Sa connaissance précise de la danse permet à la chorégraphe Eugénie Andrin de développer un travail d’une grande diversité grâce auquel elle peut naviguer tout aussi habilement de la création de chorégraphies pour les opéras, à la réalisation de pièces audacieuses dans leur thématique comme dans leur approche artistique.
Pour sa nouvelle pièce, elle interroge la féminité, ses contraintes face aux critères de beauté imposés par la société, mais aussi les moyens de s’en libérer, à travers l’image de Cendrillon. Car l’héroïne de Charles Perrault conjugue les deux versants de la femme. Chaussons aux pieds, on ne la perçoit que comme une simple servante ; pourtant elle est capable de se métamorphoser en princesse qui fait tourner les têtes dès lors qu’elle chausse des pantoufles de vair. Force est de constater que, bien que ce conte ait été publié en 1697, certains regards demeurent immuables. Et aujourd’hui, les petites fées se nomment chirurgie esthétique ou Photoshop pour assurer une image de parfaite beauté, souvent éphémère.
Par sa gestuelle, la chorégraphe joue de cette précarité, imaginant des postures atypiques pour ces belles prêtes à tout dans leur quête de pouvoir de séduction. Les jeux de lumières imaginés par Laurent Castaingt enveloppent la pièce de mystère tandis que le mouvement est porté par une partition signée de Nicholas Britell. Pour juger de l’effet qu’elles produisent dans l’œil de l’autre, les danseuses se placent face au public comme s’il s’agissait d’un miroir. Au travers de ce double regard, une prise de conscience s’opère : elles vont peu à peu laisser abandonner les artifices pour assumer celles qu’elles ont véritablement envie d’être.

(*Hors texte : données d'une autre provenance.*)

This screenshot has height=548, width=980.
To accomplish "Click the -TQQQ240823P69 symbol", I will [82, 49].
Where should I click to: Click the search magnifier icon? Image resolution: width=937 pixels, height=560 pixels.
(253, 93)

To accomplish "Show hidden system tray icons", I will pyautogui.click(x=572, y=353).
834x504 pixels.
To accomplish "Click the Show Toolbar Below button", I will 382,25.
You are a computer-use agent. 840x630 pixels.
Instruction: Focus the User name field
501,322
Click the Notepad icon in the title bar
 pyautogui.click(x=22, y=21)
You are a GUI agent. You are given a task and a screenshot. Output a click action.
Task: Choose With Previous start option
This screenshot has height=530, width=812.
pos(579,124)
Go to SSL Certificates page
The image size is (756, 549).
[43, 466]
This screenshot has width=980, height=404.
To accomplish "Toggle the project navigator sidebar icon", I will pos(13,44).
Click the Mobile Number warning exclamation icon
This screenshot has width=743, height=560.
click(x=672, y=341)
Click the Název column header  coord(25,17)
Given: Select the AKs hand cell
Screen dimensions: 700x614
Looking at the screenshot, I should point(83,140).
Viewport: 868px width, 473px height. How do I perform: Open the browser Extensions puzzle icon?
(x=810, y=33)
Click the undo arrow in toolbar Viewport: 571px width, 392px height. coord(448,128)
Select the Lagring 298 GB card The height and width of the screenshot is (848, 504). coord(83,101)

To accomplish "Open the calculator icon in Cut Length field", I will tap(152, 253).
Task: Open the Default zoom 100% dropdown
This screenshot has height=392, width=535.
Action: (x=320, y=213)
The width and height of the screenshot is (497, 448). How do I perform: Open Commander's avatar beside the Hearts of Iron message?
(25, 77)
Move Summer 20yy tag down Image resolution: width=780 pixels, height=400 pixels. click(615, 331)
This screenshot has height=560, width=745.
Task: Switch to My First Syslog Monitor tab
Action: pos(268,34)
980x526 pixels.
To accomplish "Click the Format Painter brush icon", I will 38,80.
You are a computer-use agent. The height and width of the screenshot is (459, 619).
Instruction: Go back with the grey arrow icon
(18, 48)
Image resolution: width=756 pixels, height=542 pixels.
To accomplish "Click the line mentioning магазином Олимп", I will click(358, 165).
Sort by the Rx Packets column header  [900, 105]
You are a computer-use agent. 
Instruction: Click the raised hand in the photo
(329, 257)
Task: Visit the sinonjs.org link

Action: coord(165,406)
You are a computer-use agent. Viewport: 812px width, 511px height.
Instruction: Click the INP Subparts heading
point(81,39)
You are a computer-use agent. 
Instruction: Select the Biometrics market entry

On n’est pas toutes des cendrillons conforte le choix des femmes à continuer à enfiler leurs paires de baskets sans culpabilité. Pourtant dans l’entièreté de leur Être, elles aiment aussi surprendre devenant aussi bien les êtres fragiles et éthérés des contes de fées que les séductrices perchées sur des talons rouges.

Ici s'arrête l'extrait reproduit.